The challenge
Our client, Thorn, was founded in 2012 with the mission to build technology to defend children from sexual abuse. The organization has its own data science and engineering teams focused solely on developing new technologies to meet their objective. Their ML/AI is used across the child safety ecosystem to accelerate victim identification, prevent revictimization and proactively prevent abuse. TELUS Digital was tasked with annotating 90,000 images and text strings from Thorn’s confidential database and the dark web over an eight-week period. The labeled data would be used to train one of their ML/AI models to identify online sexual harms against children.
The TELUS Digital solution
As this project required the annotation of highly sensitive material, the team of 10 annotators was strategically selected based on a number of key criteria, including seniority, skill profile and emotional maturity. The classification work required the annotators to determine which offensive material category an image or text string belonged to. Due to the sensitive nature of the project, the team worked in secure rooms at a TELUS Digital facility using our in-house annotation platform. For heightened security, an API was set up so that the images were not stored locally. Team members worked on a reduced schedule (at full pay) to mitigate the impact of prolonged exposure to the potentially offensive material. All members had access to a robust wellness program that included custom counseling and regular wellness check-ins.

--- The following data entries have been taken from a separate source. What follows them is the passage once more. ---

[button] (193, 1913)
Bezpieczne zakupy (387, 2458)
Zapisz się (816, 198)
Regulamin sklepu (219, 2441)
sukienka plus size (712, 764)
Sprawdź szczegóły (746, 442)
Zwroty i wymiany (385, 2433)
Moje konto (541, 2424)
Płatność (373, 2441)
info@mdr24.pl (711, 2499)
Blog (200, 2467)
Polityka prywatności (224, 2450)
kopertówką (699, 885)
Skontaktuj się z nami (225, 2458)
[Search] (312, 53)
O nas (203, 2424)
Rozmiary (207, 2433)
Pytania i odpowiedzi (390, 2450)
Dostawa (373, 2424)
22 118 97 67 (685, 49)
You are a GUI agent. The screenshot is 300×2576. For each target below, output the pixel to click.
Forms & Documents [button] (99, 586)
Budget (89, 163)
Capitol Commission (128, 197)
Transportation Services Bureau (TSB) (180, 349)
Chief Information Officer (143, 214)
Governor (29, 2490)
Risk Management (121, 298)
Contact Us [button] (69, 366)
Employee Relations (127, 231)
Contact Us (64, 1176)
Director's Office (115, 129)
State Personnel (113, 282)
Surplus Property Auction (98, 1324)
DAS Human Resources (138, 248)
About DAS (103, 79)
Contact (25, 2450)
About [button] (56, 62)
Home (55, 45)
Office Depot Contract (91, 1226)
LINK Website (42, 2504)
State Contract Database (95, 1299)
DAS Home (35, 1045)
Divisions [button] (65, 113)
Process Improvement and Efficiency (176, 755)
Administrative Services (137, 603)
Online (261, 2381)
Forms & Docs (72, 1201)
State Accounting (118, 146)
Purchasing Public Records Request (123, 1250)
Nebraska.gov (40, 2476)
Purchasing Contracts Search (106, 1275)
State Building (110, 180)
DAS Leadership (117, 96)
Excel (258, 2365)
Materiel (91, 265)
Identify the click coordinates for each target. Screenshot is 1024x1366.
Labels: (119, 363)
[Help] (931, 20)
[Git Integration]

Key features of the program:
- A secure API and file transfer system with rigorous security checks
- Reduced work hours to manage the impact of the sensitive material
- Personal identifiable information (PII) was stripped from all messages to protect innocent victims
- Multiple, iterative calibrations were completed to ensure labeling consistency and high annotator agreement both within the labeling team and with Thorn’s issue experts
The results
The team delivered the project on time and with minimal revisions required, achieving a 93% accuracy rate. Efficient communication between the client and our team led to revision requirements being met ahead of schedule. The thousands of annotated text strings and images from Thorn’s database are being used to help its model learn to identify threats online in order to accelerate victim identification, stop revictimization and prevent abuse. We continue to deliver accurately annotated data to the client following the success of the first portion of this project.